October inflation data surprised positively this morning offering hope that decades high price increases are easing  and perhaps giving Fed policymakers some breathing room in the months ahead.  The Consumer Price Index rose 7.7% from the same period a year ago compared to expectations of +7.9%.   In addition to beating expectations, October CPI was the lowest print this year, and marked deceleration from +8.2% in September and a peak of +9.1% in June.  Core CPI rose 6.3% decelerating from a peak of +6.6% in September.

  • Consumer prices (CPI) increased 7.7% year-over-year.  In October, the consumer price index (CPI) increased 7.7%, decelerating from 8.2% in September.  Expectations ranged from 7.8% to 8.1% with a median of 7.9%, so today’s outcome came in below all forecasts.  Food (+11%) and energy (+18%) remained the largest contributors to the overall increase.  Core CPI (excludes food and energy) increased 6.3% year-over-year (vs. expectations of +6.5%), and decelerated from 6.6% (40-year high water mark) in September.

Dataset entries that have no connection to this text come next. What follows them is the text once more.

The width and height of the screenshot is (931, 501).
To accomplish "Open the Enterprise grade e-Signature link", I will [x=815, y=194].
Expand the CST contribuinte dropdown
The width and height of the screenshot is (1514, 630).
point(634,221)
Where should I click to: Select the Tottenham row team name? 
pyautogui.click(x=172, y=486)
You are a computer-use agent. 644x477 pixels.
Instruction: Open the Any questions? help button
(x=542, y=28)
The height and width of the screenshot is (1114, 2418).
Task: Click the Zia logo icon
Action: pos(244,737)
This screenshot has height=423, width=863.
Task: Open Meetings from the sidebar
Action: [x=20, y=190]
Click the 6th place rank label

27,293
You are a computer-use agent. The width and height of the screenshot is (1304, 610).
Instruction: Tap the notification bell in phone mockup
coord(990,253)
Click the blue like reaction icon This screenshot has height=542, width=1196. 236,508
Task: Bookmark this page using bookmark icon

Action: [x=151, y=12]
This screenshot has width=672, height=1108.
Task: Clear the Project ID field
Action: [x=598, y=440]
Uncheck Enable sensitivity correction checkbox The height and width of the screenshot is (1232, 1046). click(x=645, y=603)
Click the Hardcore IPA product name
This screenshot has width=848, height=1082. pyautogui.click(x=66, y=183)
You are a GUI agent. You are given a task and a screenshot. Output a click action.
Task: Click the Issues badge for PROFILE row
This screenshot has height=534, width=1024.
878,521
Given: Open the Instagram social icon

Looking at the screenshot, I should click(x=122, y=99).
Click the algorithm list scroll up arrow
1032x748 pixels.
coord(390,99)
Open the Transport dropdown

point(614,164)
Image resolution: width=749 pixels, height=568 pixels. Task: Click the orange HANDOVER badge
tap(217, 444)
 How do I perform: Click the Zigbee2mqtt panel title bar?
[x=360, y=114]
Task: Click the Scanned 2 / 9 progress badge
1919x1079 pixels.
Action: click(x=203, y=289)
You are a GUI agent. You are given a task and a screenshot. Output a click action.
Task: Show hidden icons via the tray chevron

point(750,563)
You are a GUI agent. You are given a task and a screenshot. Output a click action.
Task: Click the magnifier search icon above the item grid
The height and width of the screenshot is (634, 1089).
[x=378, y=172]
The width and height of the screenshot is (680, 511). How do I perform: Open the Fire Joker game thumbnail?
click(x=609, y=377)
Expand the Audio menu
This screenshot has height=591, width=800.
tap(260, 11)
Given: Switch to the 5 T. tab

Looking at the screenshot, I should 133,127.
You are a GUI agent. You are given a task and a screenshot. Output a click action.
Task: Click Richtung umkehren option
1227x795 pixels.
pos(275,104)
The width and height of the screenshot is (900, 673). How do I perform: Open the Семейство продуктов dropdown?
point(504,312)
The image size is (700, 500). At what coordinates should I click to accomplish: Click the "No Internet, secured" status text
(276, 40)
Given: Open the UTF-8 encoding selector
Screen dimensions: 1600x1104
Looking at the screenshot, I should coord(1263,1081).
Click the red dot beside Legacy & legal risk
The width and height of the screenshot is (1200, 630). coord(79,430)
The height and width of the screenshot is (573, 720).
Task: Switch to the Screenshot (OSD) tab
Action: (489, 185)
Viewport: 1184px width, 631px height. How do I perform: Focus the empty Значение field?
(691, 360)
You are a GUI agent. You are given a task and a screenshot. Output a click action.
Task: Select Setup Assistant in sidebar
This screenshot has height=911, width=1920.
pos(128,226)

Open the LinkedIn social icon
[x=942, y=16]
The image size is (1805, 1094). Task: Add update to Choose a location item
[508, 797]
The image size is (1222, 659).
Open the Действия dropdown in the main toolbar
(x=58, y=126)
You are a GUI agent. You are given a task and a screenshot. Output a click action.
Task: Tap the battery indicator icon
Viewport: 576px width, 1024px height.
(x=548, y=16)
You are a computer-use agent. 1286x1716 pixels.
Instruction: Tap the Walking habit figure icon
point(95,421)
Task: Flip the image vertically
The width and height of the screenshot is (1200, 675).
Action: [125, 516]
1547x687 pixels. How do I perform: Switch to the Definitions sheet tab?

  • Consumer prices (CPI) increased 0.4% month-over-month.  In October, consumer prices increased 0.4% compared to September.  Expectations ranged from +0.5% to +0.8% with a median of +0.6%.  Shelter costs, which represent nearly one third of the consumer price index and tend to increase with a lag, increased 0.8% for the month, up from +0.7% in August and September.  Core CPI (excludes food and energy) increased 0.3% compared to September – well below expectations of +0.5%.